Discussion in 'Scripting' started by saifshk17, May 23, 2023.

  1. saifshk17

    saifshk17

    Joined:
    Dec 4, 2016
    Posts:
    485
    I am rotating my object in all 3 axis with Quaternion. Is there a possibility to multiply it with a given speed?

    I am using Quaternion.Inverse in my example instead of Quaternion.Euler, would it still be possible to do arithmetic on it?

    Code (CSharp):
    1. private Quaternion initialObjectRotation;
    2. private Quaternion initialControllerRotation;
    3. private bool offset;
    4. public GameObject obj2;
    5.  
    6. public void Update() {
    7.  
    8.         if (offsetSet == false) {
    9.             initialObjectRotation = transform.rotation;
    10.             initialControllerRotation = obj2.transform.rotation;
    11.             offsetSet = true;
    12.         }
    13.  
    14.          Quaternion controllerAngularDifference = initialControllerRotation * Quaternion.Inverse (obj2.transform.rotation);
    15.          transform.rotation = controllerAngularDifference * initialObjectRotation;
    16.     }
     
  2. Bunny83

    Bunny83

    Joined:
    Oct 18, 2010
    Posts:
    3,495
    I'm not sure how a "speed" would play into your existing code. You set the absolute orientation / rotation of your object to the an absolute rotation you get from the difference of your "controller" from its initial orientation. Do you just want to artificially delay the response?

    Multiplying a quaternion by "speed" doesn't make much sense. A quaternion is always a relative rotation around a single axis. When used as an orientation it's simply the relative rotation from the identity orientation.

    So what exactly do you want to achieve?
     
  3. orionsyndrome

    orionsyndrome

    Joined:
    May 4, 2014
    Posts:
    3,043
    I'm positive your questions have answers if only someone could understand what you're saying.

    a) Quaternions don't rotate anything (by themselves), it's just a set of 4 values.
    b) Quaternions (when applied) do not rotate on 3 axis, just 1.
    c) You want to say you're using a quaternion to represent a 3-axis Euler rotation.

    That's not really a substitute, it makes no sense.

    Depends. What's arithmetic to you?
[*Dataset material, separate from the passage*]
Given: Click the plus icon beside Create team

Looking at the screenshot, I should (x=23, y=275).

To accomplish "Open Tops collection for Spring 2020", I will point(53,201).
Can you offer some point of comparison?

    Quaternions are unit 4-dimensional vectors (or better versors), speed is usually scalar. You cannot multiply scalar and a quaternion because that would make it non-unit, which isn't a valid versor. And besides you can't rotate a plain number anyway.

    If you mean a velocity vector, that's just a direction vector with a magnitude of speed, and yes you can multiply quaternion with a vector of any length, this would effectively and relatively rotate the velocity vector. So I presume you meant a velocity vector.

    This is done with multiplication operator
    *

    Code (csharp):
    1. var myQuat = Quaternion.Euler(0, 45, 0);
    2. var myVec = Vector3.right;
    3. var myRotatedVec = myQuat * myVec;
    Unlike other use cases for the multiplication operator, this operation is non-commutative, and quaternion must be on the left hand side. This is how quaternion is "applied" to vectors, that's why I say it doesn't rotate anything on its own.

    This is just a convenient syntactic way to represent a simple concept, yet it translates into a rather lengthy matrix multiplication.